• Task description: What lines of the data include the string "agent"? Copy them all.

• Pixel coordinate grounding data:
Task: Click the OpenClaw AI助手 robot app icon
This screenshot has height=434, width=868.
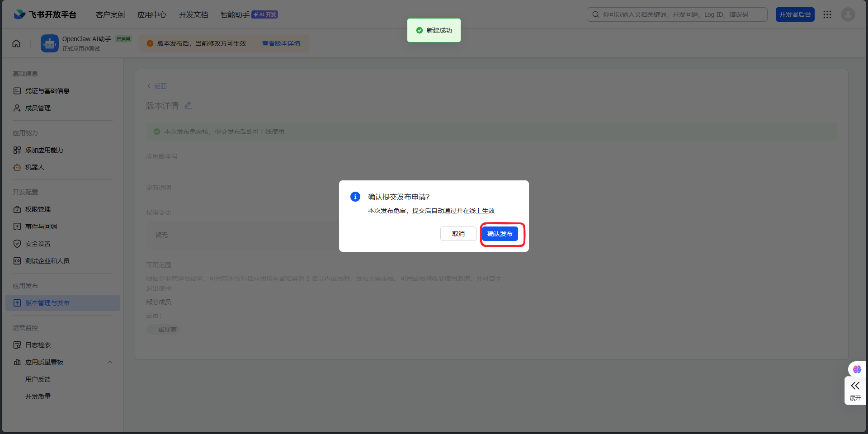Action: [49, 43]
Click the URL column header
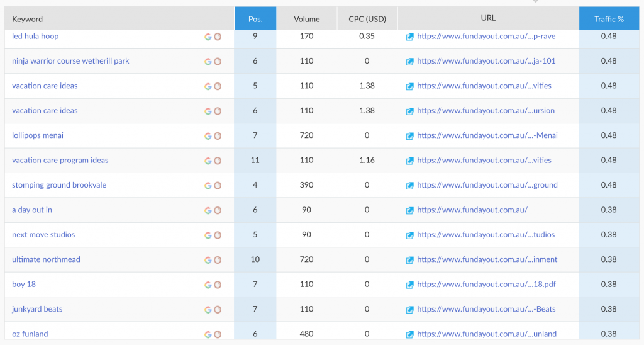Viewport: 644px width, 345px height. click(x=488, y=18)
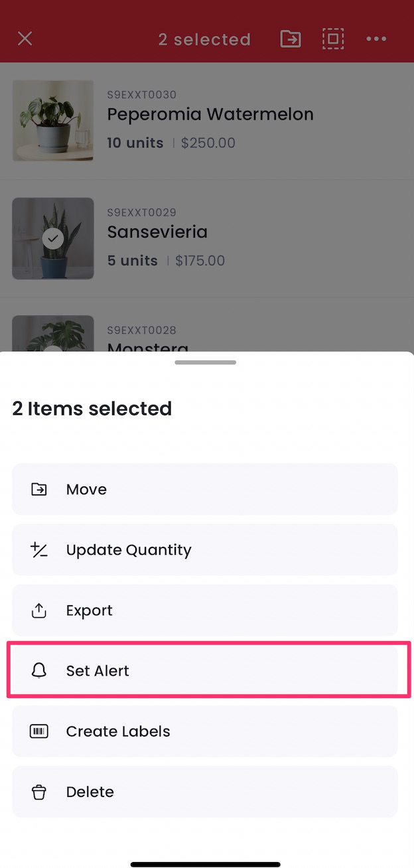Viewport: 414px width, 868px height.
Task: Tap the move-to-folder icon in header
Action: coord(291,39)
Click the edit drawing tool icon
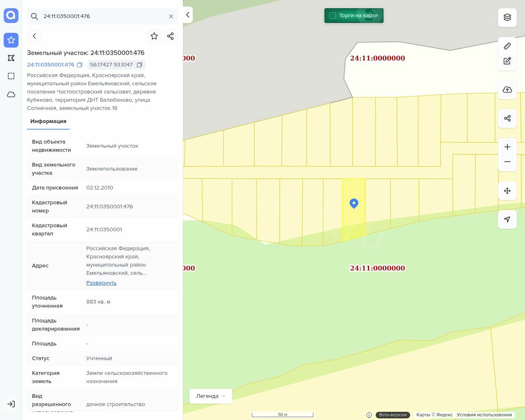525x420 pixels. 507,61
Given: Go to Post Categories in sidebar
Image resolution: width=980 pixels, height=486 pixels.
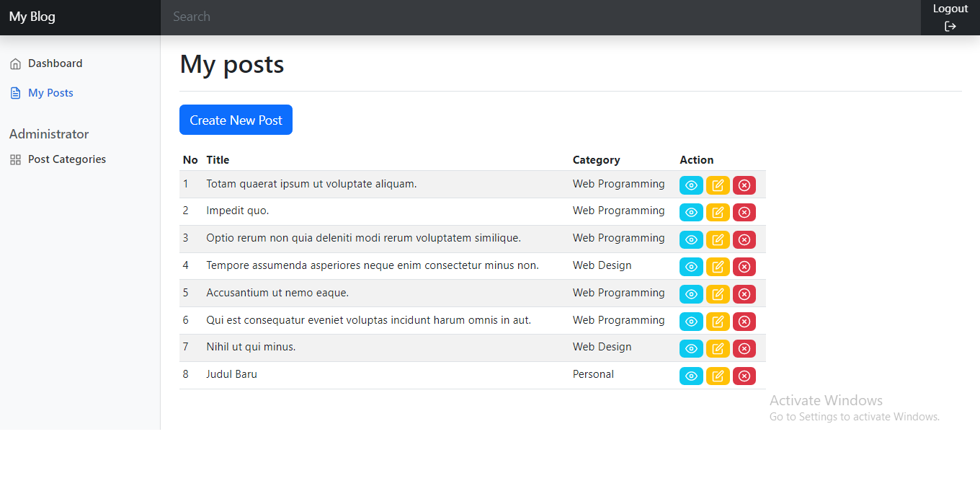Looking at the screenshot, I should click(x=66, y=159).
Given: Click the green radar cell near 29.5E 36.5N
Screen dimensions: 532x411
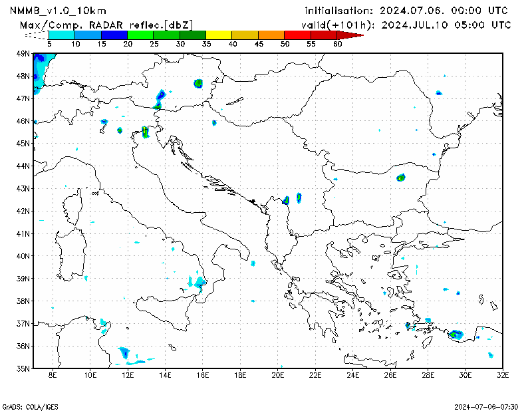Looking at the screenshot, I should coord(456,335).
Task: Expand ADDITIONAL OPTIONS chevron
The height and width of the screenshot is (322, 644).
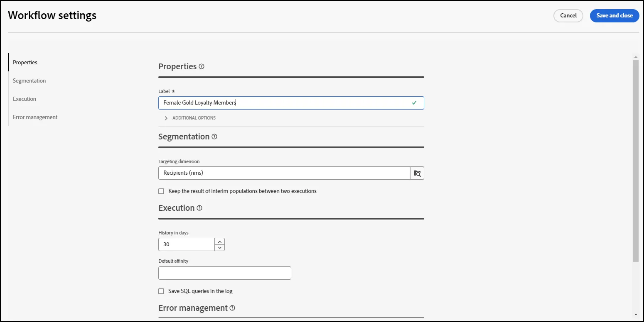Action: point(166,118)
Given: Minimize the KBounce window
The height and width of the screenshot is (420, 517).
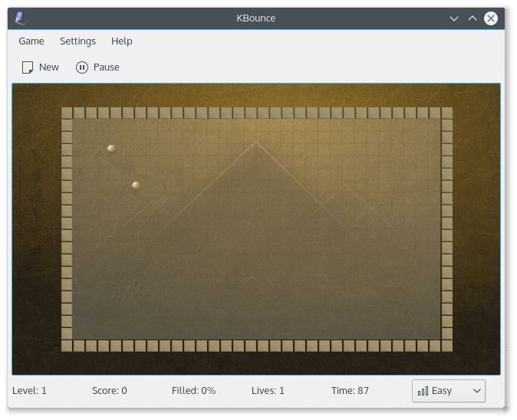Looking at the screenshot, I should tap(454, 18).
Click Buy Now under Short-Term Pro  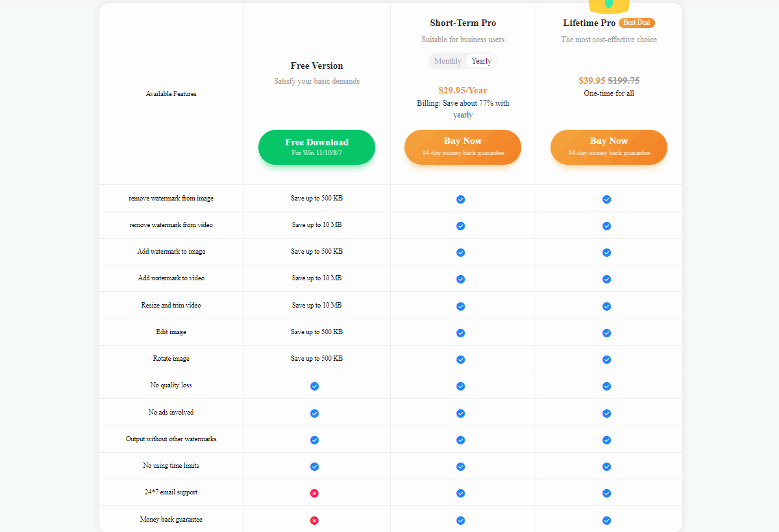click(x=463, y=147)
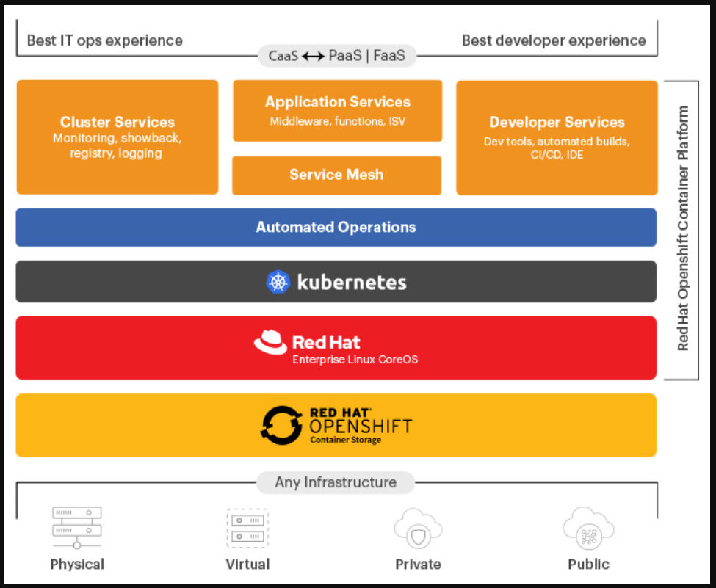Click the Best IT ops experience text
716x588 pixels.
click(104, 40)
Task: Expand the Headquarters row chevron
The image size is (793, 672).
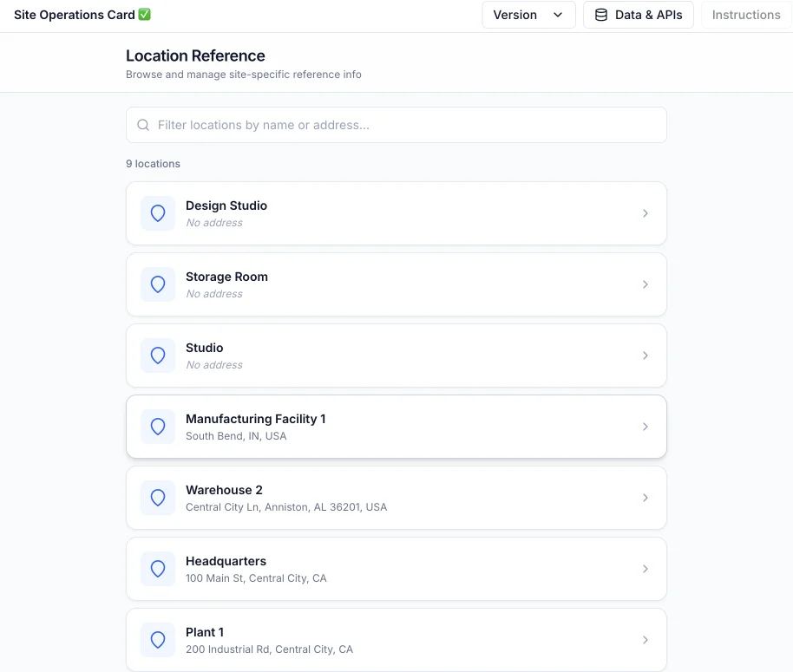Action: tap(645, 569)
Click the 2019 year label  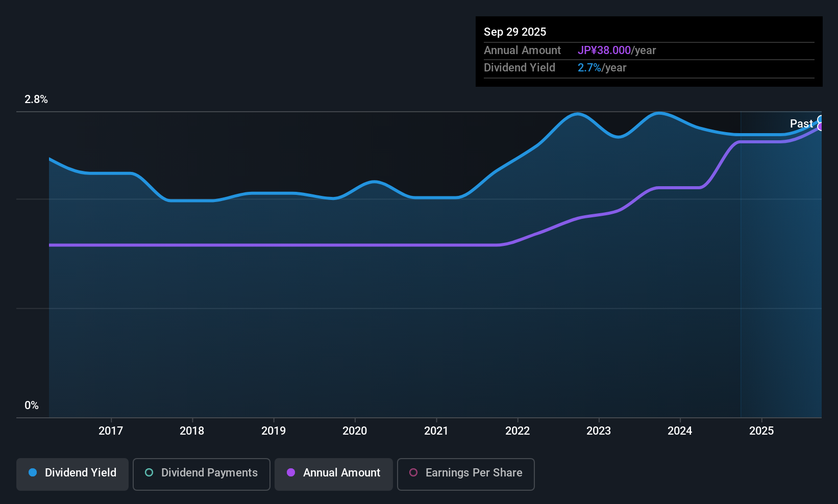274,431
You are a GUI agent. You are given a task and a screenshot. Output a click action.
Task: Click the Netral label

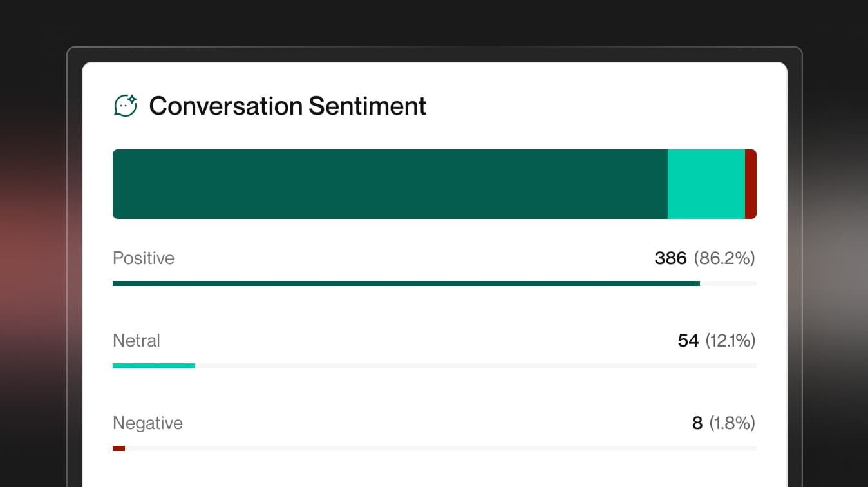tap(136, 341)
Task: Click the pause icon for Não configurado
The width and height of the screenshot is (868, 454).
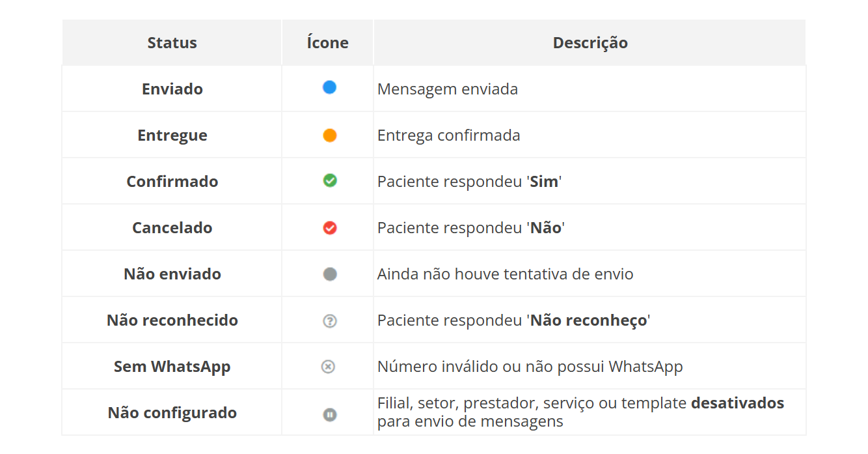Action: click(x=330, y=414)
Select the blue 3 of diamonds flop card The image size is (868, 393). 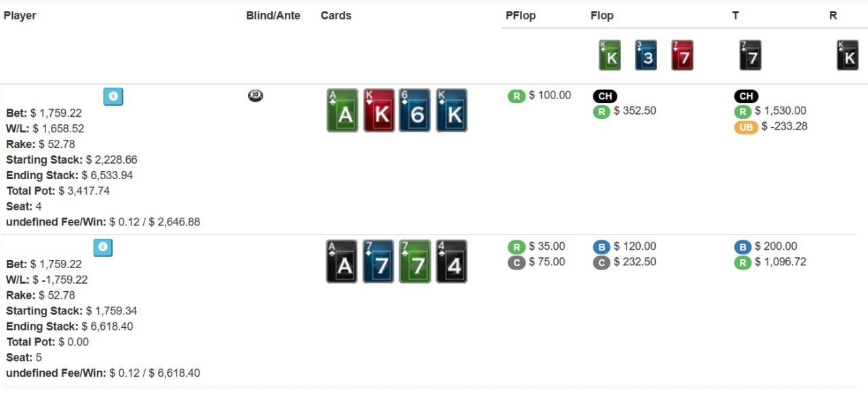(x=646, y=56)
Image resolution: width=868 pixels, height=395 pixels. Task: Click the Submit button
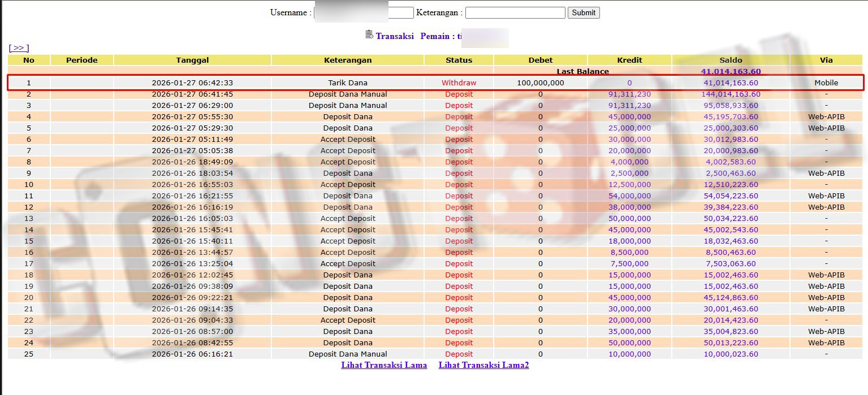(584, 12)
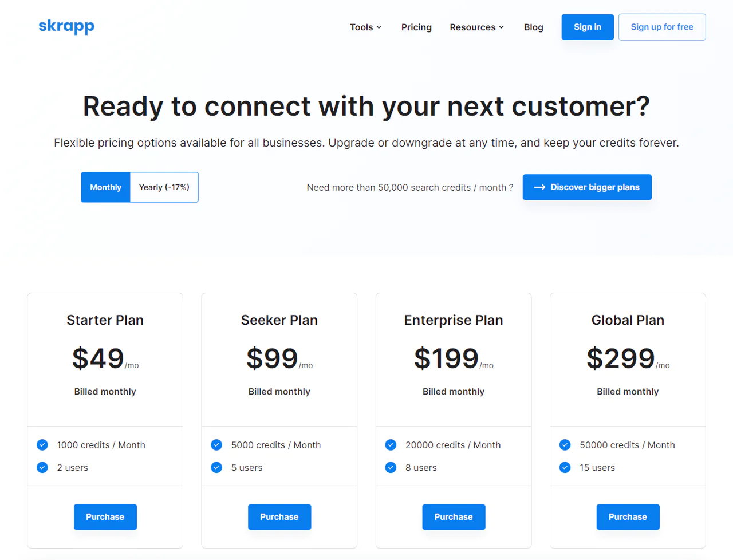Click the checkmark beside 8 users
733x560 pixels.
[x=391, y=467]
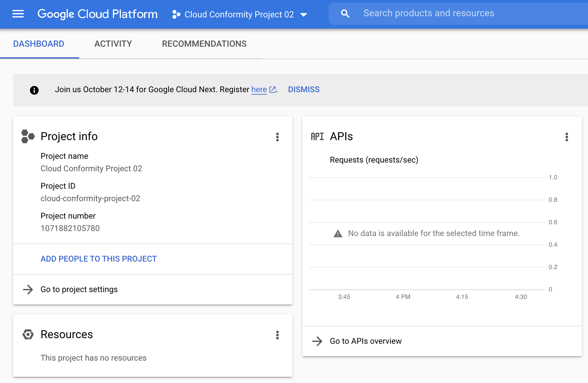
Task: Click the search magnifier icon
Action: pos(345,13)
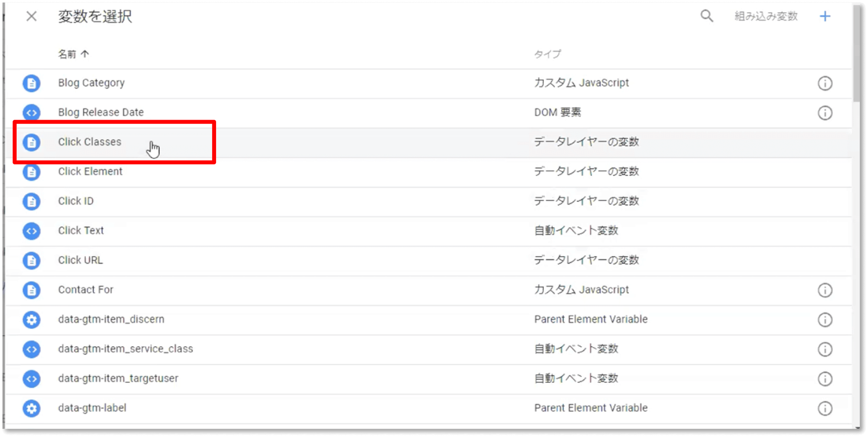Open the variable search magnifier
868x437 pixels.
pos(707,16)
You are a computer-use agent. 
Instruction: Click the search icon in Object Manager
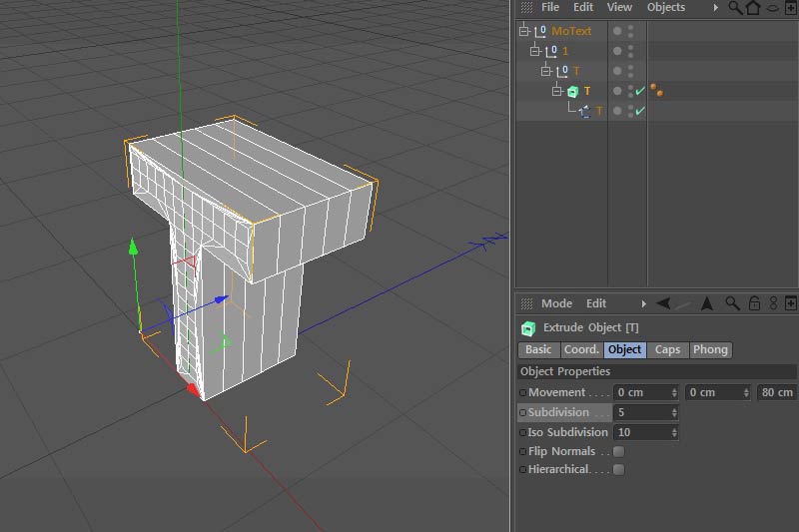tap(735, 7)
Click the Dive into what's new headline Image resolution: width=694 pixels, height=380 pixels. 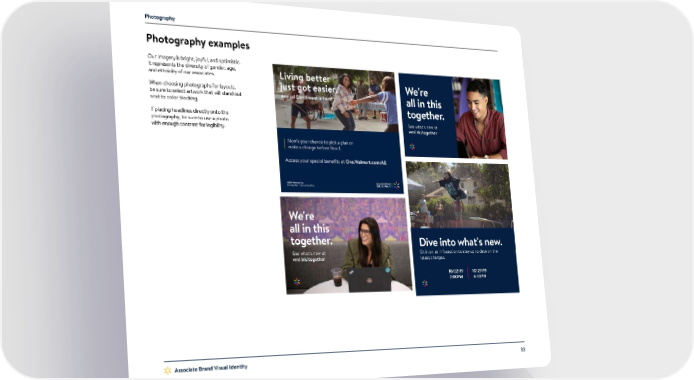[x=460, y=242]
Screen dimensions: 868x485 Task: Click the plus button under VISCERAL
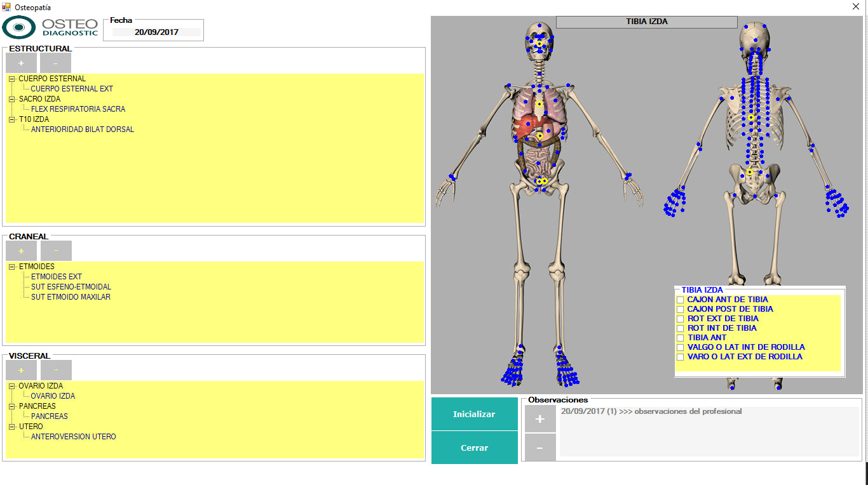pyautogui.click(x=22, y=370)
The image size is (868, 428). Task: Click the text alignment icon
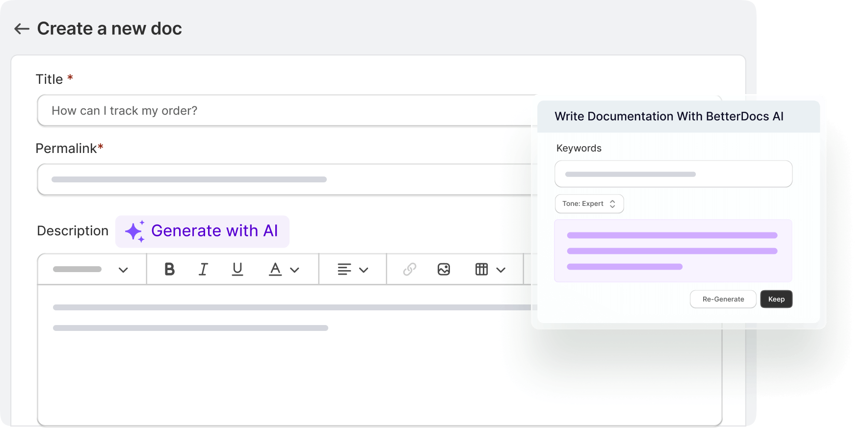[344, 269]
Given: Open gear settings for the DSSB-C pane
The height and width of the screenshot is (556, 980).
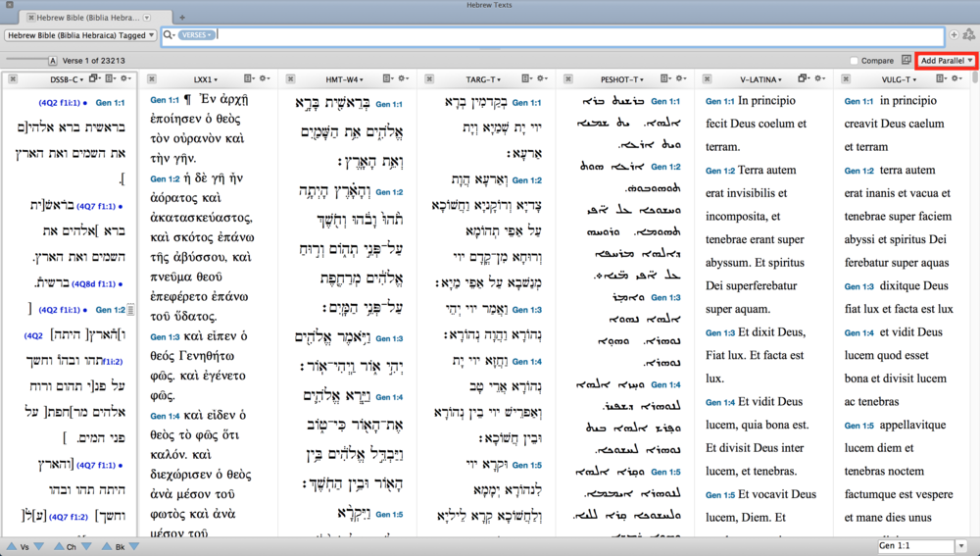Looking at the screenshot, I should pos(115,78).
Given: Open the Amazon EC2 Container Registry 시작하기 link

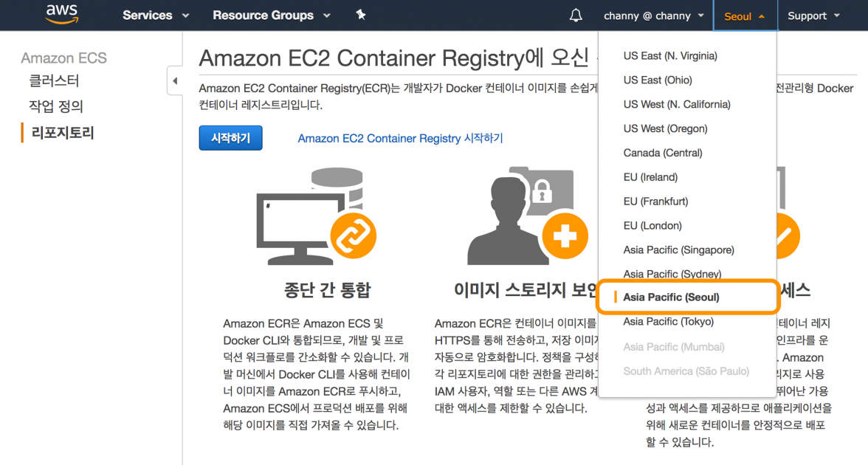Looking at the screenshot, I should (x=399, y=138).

• Result:
You are a GUI agent. You are given a task and a screenshot. Output a click action.
You are a computer-use agent. 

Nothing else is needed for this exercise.